Les Films De La Passerelle is making La Vie Extraordinaire in collaboration with lead producer Pathe. Flemish production outfit MMG is also involved.

Sister Luc-Gabrielle's life was a troubled and unhappy one. A Dominican nun, she was encouraged by one of the order's elders to record an album, which went on to achieve widespread commercial success.

A Hollywood film, The Singing Nun, starring Debbie Reynolds, followed but Sister Luc-Gabrielle soon faded into obscurity. Her lesbian lifestyle offended some of her fans, she had drug problems, was hounded over unpaid taxes from her recordings and eventually committed suicide in the mid-1980s.

"The idea is not to make a dark and sad story but to make a love story," says Coninx. "They asked me 15 years ago to make this film. I never wanted to do it because it was always about that dark and sad side."

Coninx points out the film will be based on the early part of Sister Luc-Gabrielle's life, but will not purport to "tell the real, real story". Chris Vander Stappen, whose credits include My Life In Pink, is co-scripting with Ariane Fert. The film-makers have the rights to Dominique, the nun's best-known hit.

Coninx is phlegmatic when discussing his career in the immediate aftermath of his Oscar nomination. "Of course, a lot of doors are opened for you," he says, "but it was not as if suddenly everything was financed."

In the late-1990s, Coninx was living in Los Angeles and planning a $68m studio-backed English-language movie, set to star Robin Williams, about 19th-century priest Father Damien who volunteered to care for lepers on a remote island. To his dismay, he discovered a rival project, Molokai: The Story Of Father Damien, was being developed by Paul Cox, and in the end Cox's was quicker off the ground.

Earlier this year, Coninx completed a feature documentary, To Walk Again, about paralysed Belgian athlete Marc Herremans, who competed in the Iron Man triathlon competition in Hawaii.

The director was then set to shoot another feature this summer, but the financing failed to materialise and Coninx had to withdraw from the project to concentrate on La Vie Extraordinaire.

"You have to be optimistic or you will never shoot a film again," he says of the problems of financing films in Europe.
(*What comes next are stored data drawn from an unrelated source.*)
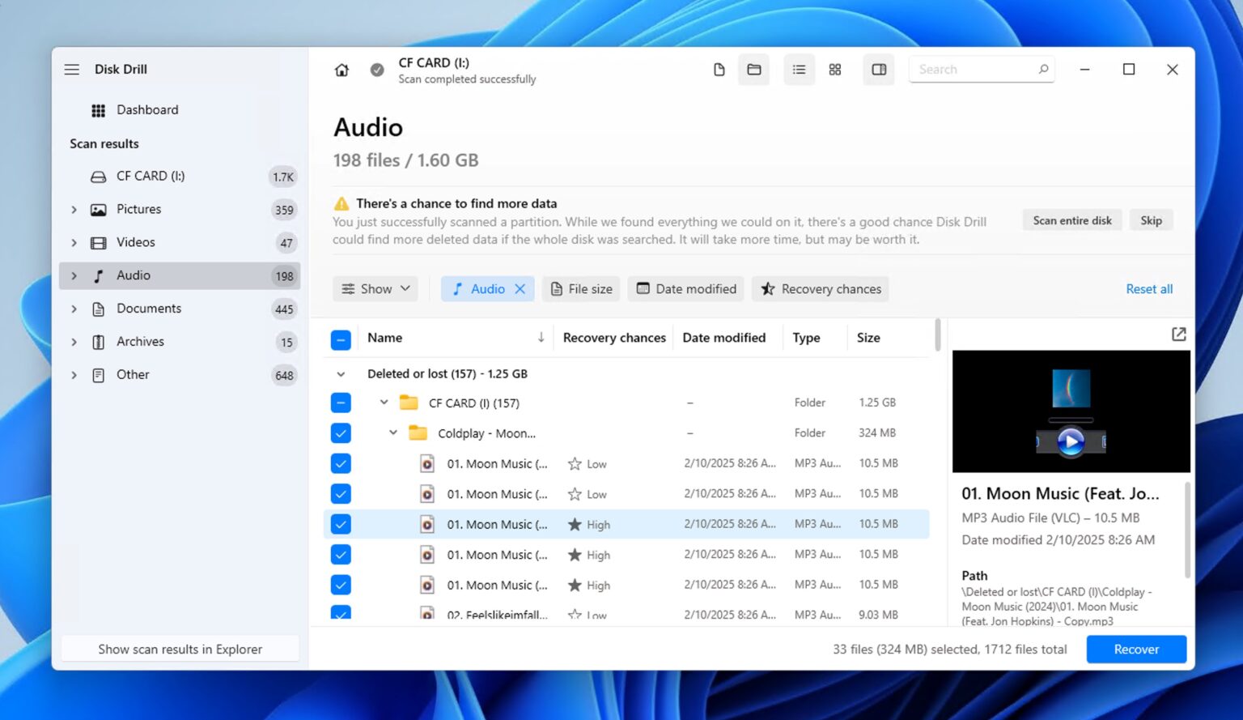Select the folder view icon
The image size is (1243, 720).
(753, 69)
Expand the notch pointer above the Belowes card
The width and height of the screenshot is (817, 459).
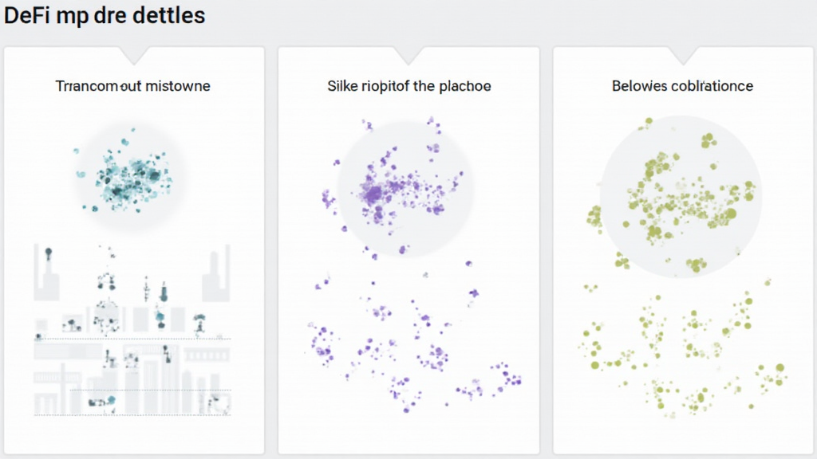click(x=682, y=56)
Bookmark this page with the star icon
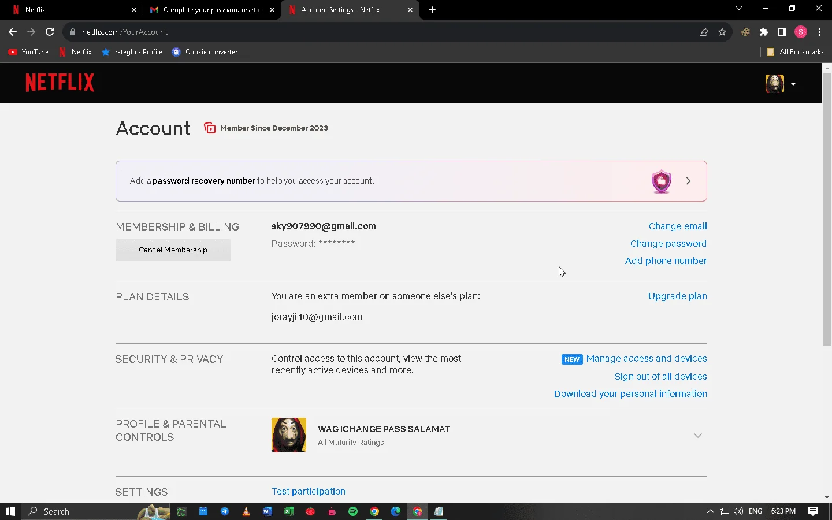832x520 pixels. point(722,32)
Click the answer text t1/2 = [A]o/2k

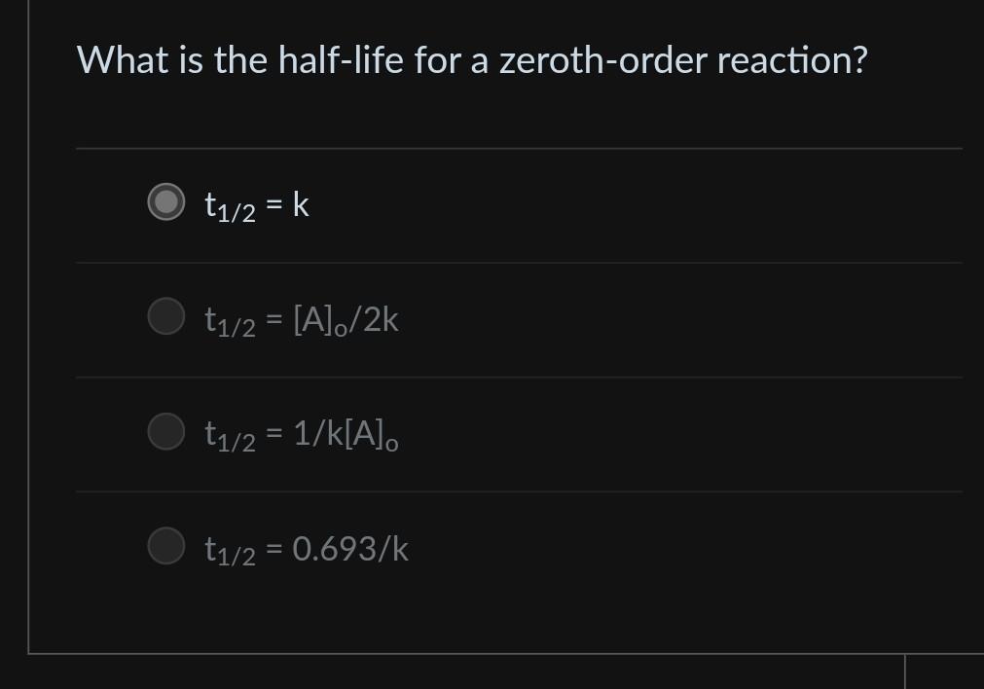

STIJN CONINX'S CULTURAL LIFE

Film: Bernardo Bertolucci's 1900. It was one of the reasons I made Daens. His way of seeing reality and fiction inspired me a lot. In terms of comedy, I am interested in the dialogue of Woody Allen and the visual humour of Charlie Chaplin.

Music: There are a lot of classical composers I like, such as Mahler and Brahms. In rock and pop, it's Queen and the Rolling Stones.